The owner of the home is Carol Hendon and she is deceased. She’s the late mother and grandmother of some of those currently residing in the house.

If the remaining occupants are uncooperative and the nuisance activities continue, police will issue another letter saying they’ve determined the house is in fact a “chronic nuisance property,” with a final 10-day notice. If the occupants meet with officers within those 10 days, they are given 60 days to work with police to abate the nuisances. If those requirements aren’t met, officers can then go to the city attorney’s office to seek further legal action.

If a Multnomah County judge determines the house to be a chronic nuisance property, they can then issue a warrant and work to evict the people occupying the home, board it up and clean up the property, or issue financial penalties. Records show that nuisance warnings do oftentimes solve the problems, but all of this takes time and due process.

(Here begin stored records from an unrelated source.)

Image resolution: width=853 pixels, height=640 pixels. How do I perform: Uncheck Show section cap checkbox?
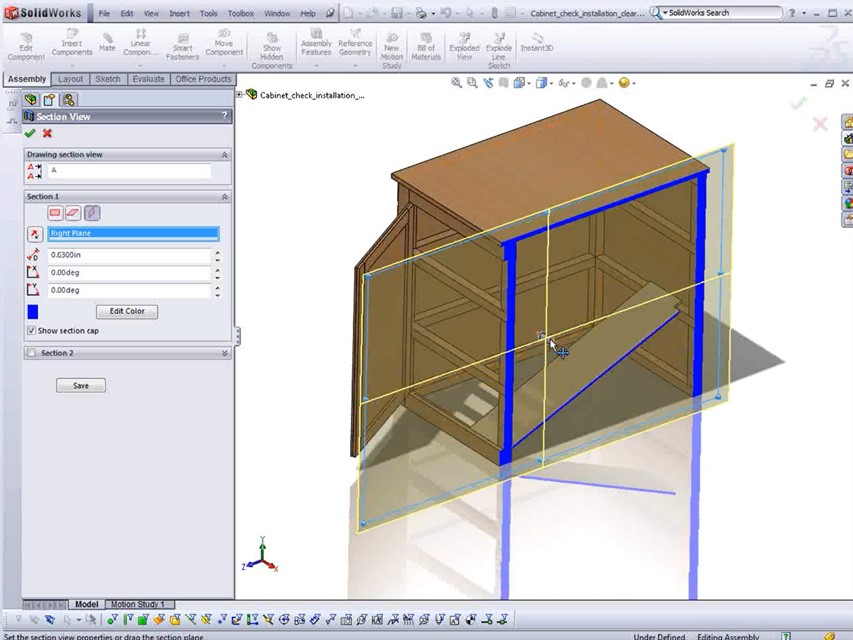pyautogui.click(x=32, y=331)
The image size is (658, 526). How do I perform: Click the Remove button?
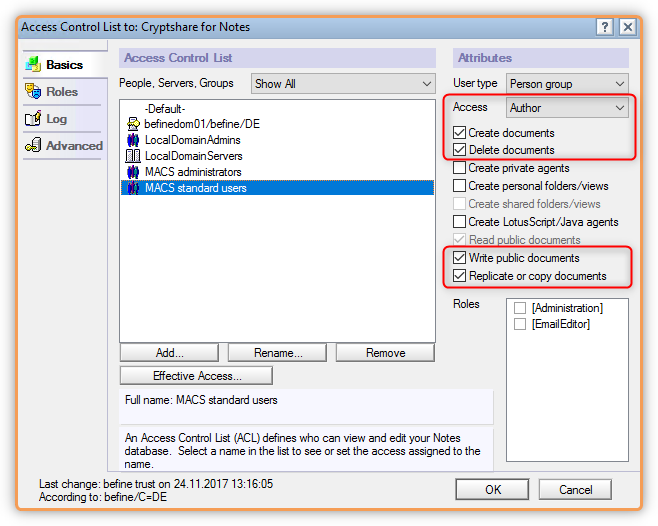385,353
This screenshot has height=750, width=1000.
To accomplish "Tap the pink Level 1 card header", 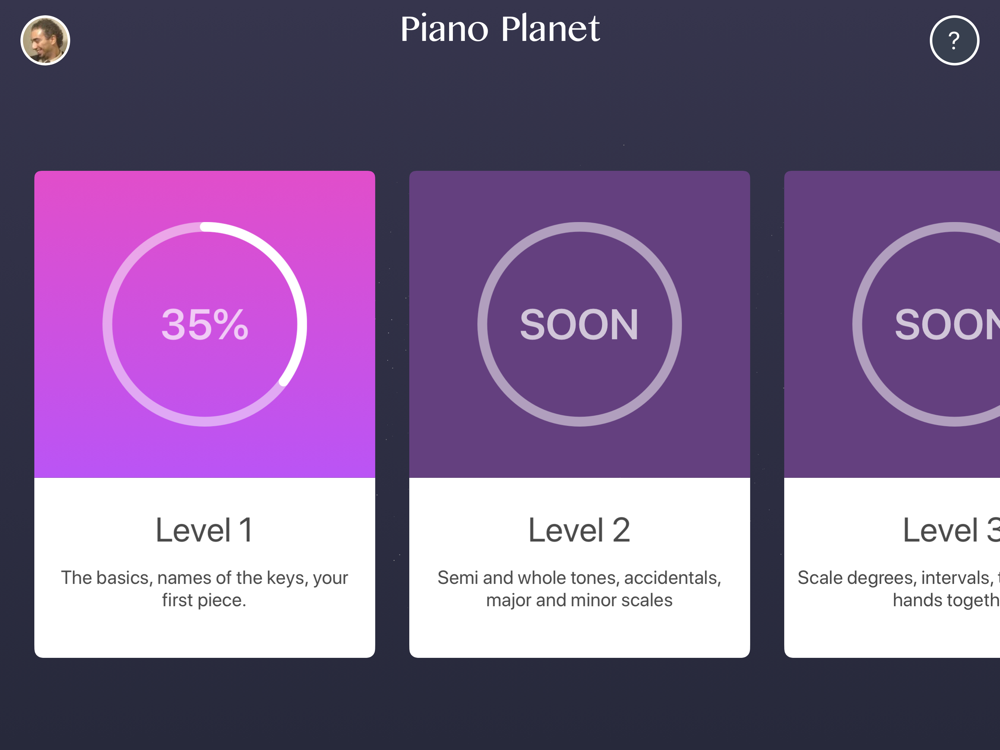I will point(205,324).
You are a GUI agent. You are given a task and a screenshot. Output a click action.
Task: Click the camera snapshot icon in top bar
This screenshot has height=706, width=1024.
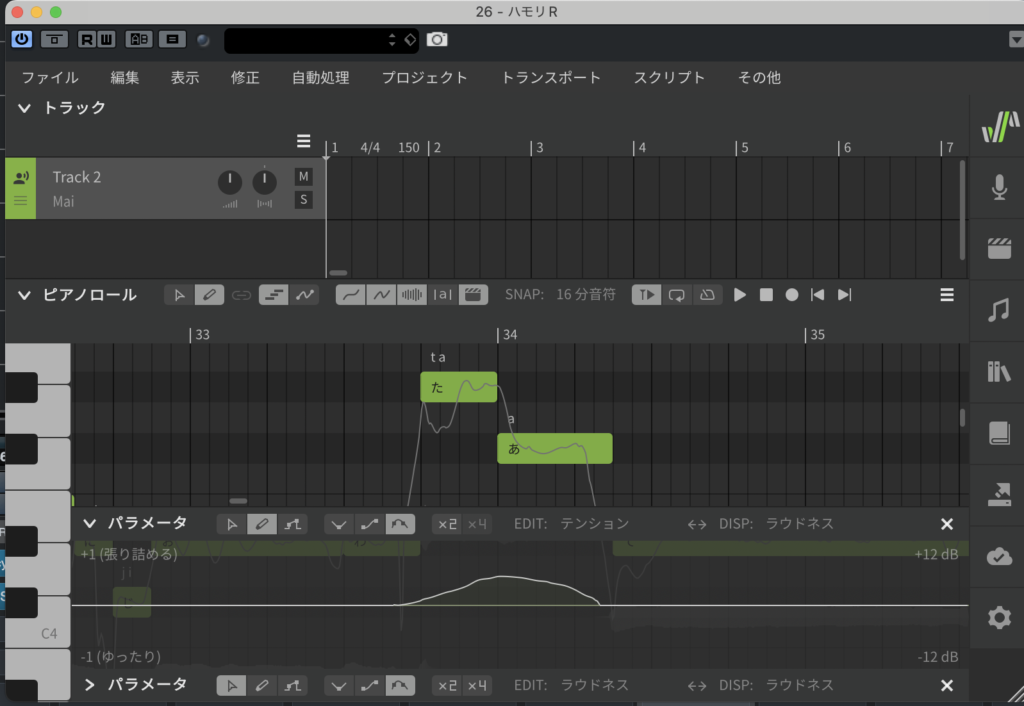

However, the city and police will first try to work with the occupants to fix problems before they take cases this far.

When KOIN 6 reached out to the family members for comment, one said they’re upset with what’s happening at their late mother’s house and they want to turn things around. She told KOIN 6 that there are currently eleven adults and one child living in the 2-bedroom, 1-bathroom house.

The other family members have not returned KOIN 6’s calls.